Viviamo in un’epoca di grandi disuguaglianze, la pandemia ha aggravato le fragilità economiche già presenti nel tessuto sociale italiano. È davvero possibile uno sviluppo economico che non lasci indietro nessuno, fondato sull’idea di economia sociale di mercato?

L’economia sociale di mercato è già nella Costituzione, si trova nei principi fondamentali ed in tutte le norme che si occupano dei rapporti economici. Il tempo che ci attende sarà difficilissimo perché la pandemia ha accentuato una contrapposizione tra garantiti e vulnerabili. In passato c’era un’articolazione della società ricca di ceti intermedi, oggi invece c’è un bipolarismo sociale tra queste due categorie in conflitto. Qualche anno fa Ermanno Gorrieri ha portato al centro del dibattito pubblico il tema della giustizia sociale; uomo della resistenza, autore di numerose opere, ha dedicato gli ultimi anni della sua vita al valore dell’uguaglianza. Oggi questo tema è quasi impronunciabile in politica, ma è indispensabile se si vuole prevenire il conflitto. L’area dei vulnerabili si è drammaticamente allargata, avendo inglobato quella gran parte del ceto medio che oggi è incapace di guardare al futuro con serenità. La sfida principale della politica sarà occuparsi di questo tema con una visione programmatica. I giovani in particolare hanno il dovere di capire come affrontare la sfida. “Non è tempo di rabberciare il presente”, vanno affrontate le radici del malessere. Occorre cimentarsi con i problemi concreti di oggi e di domani senza rifugiarsi nell’ideologia, perché vorrebbe dire fuggire dalla realtà. Solo i giovani possono farlo. Aldo Moro, Giuseppe Dossetti, erano appena trentenni quando sedevano ai banchi dell’assemblea costituente e non credo avessero tutte le risposte, ma certamente si sono interrogati su quale fosse il modo migliore per affrontare i problemi del loro tempo. Questi grandi giovani del passato ci ricordano il ruolo centrale dei giovani di oggi, non solo perché hanno le doti che tutti gli riconoscono, la passione, l’entusiasmo, la freschezza intellettuale, ma anche perché la rivoluzione può essere fatta solo da chi non sa che la rivoluzione non si può fare. I vecchi politici non riusciranno a gestire il tema del conflitto, mentre i giovani devono avere l’ambizione di cambiare il mondo.

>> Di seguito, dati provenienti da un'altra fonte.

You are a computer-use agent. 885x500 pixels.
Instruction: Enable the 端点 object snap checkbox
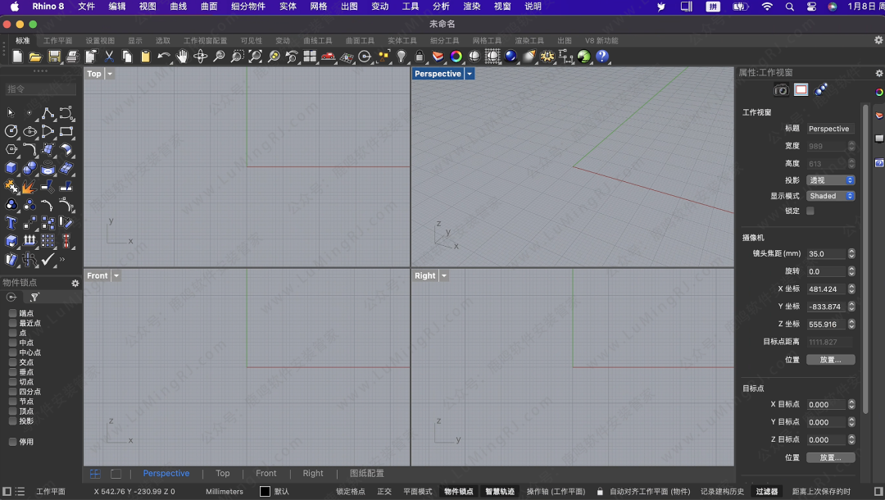12,313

L’emergenza sanitaria ha acceso il dibattito sull’importanza degli interventi di sostegno dell’Unione Europea, che tuttavia, ha rivelato in questa fase molte delle sue debolezze. C’è forse bisogno di un cambiamento della sua architettura a livello istituzionale? Quali prospettive nel futuro più prossimo?
 
La maggior parte dei cittadini non sa che l’Unione Europea può occuparsi solo delle materie che le sono conferite dalla sovranità dei singoli Stati e tra queste non c’è la tutela della salute. È vero, ad esempio, che la gestione dei contratti per l’acquisto dei vaccini non è stata efficace, ma è altrettanto vero che le istituzioni europee mancavano di esperienza, di competenza, di organizzazione a livello strutturale. Finché i 27 paesi membri saranno difensori ossessivi dei loro spazi di sovranità, non si potrà pensare che l’Unione supplisca alle carenze sempre più evidenti degli Stati. Il Presidente Draghi, durante l’ultimo Consiglio Europeo, ha affermato che l’uscita della Gran Bretagna ha reso in qualche modo più facile il governo dell’Unione, perché la sua presenza ostacolava strutturalmente l’evoluzione verso una progressiva devoluzione delle competenze. Ed in effetti, il Next Generation EU è un segno dei tempi. Per la prima volta l’Unione ha potuto pensare di condividere gradualmente anche il debito dei singoli Stati, con la possibilità di utilizzare un monte risorse molto importante, nell’ottica di uno sviluppo che non lascia indietro nessuno. L’Europa del prossimo futuro, dunque, è quella che avanza passo dopo passo, lentamente ma inesorabilmente, verso una maggiore integrazione. La chiave è nella gradualità del processo.